Austin Casts a Controversial Vote on Public Camping as the City Faces Growing Pains

Voters in Austin voted to reinstate a ban on public camping, taking steps to criminalize homelessness before the State Legislature could.

May 3, 2021, 10:00 AM PDT

By James Brasuell @CasualBrasuell


Homeless Encampment

Roschetzky Photography / Shutterstock

"In a hotly contested debate involving the city's homelessness crisis, 57% of voters said they were in favor of reinstating criminal penalties for camping in public spaces and 42% said they were not," reports Ryan Autollo.

The vote overturns a law approved by the City Council and Mayor Steve Adler two years ago. A law that would preempt local camping laws—written largely in response to the Austin law—had been progressing through the State Legislature.

Mayor Adler, conceding defeat in the Proposition B vote, pledged to reduce the city's homeless population before leaving office in 2023. "A plan he helped created with other government officials and nonprofit leaders calls for Austin to add 3,000 housing and shelter units in the next three years," according to Autollo.

The controversies over homelessness in the city are set in a context of rapid growth—with many newcomers arriving from California and potentially finding some of the dynamics they fled from on the West Coast already taking hold in Austin.

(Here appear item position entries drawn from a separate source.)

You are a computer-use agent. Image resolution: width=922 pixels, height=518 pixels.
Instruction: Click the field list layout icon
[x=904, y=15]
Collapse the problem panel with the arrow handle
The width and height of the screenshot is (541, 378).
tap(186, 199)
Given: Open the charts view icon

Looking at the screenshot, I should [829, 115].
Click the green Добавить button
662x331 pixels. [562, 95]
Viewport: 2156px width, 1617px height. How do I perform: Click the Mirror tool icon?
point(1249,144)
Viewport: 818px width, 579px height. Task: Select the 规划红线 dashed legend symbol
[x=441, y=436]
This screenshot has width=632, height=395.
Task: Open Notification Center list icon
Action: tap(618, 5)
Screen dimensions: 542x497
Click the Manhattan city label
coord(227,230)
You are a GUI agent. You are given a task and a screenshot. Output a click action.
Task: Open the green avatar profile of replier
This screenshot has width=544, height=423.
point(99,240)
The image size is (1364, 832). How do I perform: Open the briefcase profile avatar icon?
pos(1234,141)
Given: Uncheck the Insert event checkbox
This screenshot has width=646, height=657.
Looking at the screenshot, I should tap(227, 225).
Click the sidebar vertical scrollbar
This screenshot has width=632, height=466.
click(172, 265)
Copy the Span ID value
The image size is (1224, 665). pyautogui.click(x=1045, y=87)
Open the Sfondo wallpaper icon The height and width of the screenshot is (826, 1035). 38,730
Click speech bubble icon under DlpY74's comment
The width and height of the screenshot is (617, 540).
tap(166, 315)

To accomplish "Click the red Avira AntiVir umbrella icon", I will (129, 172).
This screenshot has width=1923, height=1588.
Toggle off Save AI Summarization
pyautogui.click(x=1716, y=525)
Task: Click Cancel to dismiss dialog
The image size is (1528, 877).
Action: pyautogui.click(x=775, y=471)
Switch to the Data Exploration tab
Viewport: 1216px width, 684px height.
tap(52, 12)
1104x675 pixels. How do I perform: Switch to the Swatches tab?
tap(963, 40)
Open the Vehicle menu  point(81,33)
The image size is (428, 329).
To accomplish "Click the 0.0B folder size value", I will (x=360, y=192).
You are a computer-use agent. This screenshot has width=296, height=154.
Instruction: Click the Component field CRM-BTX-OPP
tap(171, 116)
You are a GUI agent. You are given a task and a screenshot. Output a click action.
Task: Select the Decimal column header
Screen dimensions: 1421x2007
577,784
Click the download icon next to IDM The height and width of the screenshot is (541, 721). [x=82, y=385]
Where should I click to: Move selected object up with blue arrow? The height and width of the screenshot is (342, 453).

For example, the cost of housing, while still lower than San Francisco, is growing quickly. "According to Zillow, home prices in Austin are up more than 18% in the last year, creating a shortage of affordable housing," according to an article published by CBS News.

The comparisons to San Francisco are readily available in the CBS News coverage: "Laid-back and long known for its food and music scene, the capital of Texas has become one of the fastest-growing cities in the nation. The downtown skyline is a ballet of cranes and new skyscrapers. Tech giants like Google and Apple are expanding their footprint, and Tesla is building a massive manufacturing plant here."

For now at least, however, the Austin offers more value than San Francisco, according to the new arrivals quoted in the article, one of which reports affording the rent for a three-bedroom home in Austin For the same price as an apartment in San Francisco.